- Alan Scarritt in 2011
- Born: November 14, 1945 Oak Park, Illinois
- Died: July 1, 2023 (aged 77) Albany, New York
- Known for: video installation, sculpture, works on paper, sound art
- Movement: Conceptual art
- Parents: Ralph Scarritt Jr. (father); Natalie Bell Scarritt (mother);
- Awards: Pollock-Krasner Foundation Grant California Arts Council Grant New York State Council on the Arts Grant National Endowment for the Arts Fellowship
- Website: alanbscarritt.com

= Alan Scarritt =

American video artist (1945–2023)

Alan Scarritt (1945–2023) was an artist active in California in the late 20th century. He is best known for his conceptual art projects, mixed-media works on paper, video installation, and sound art.

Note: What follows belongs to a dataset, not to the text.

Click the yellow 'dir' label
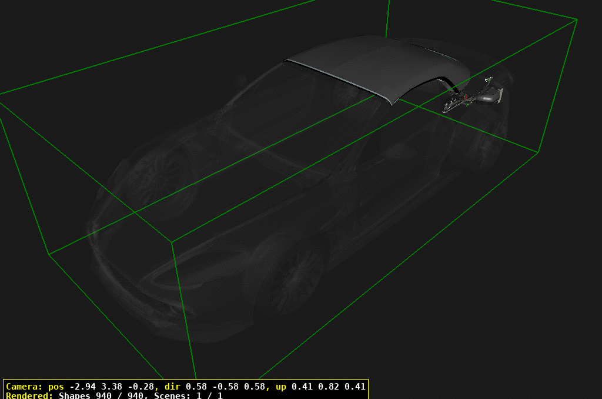 pyautogui.click(x=173, y=387)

==Early life and education==
Scarritt was born in Oak Park, Illinois to Ralph Scarritt Jr. and Natalie Bell Scarritt. He attended Brown University where he received a bachelor's degree in 1967, and went on to attend the California College of the Arts, where he received an MFA degree in 1972. He later took post-graduate courses at the Rhode Island School of Design.

==Work==
Scaritt co-founded a studio called Site (later known as Site, Cite, Sight, Inc.) in San Francisco, along with artists Marilyn Bogerd and Mike Roddy. Site was "a non-profit space for artists in San Francisco".

In 1979, Scarritt was a featured artist in Space/Time/Sound: Conceptual Art in the Bay Area, the 1970s, an exhibition curated by Suzanne Foley at the San Francisco Museum of Modern Art.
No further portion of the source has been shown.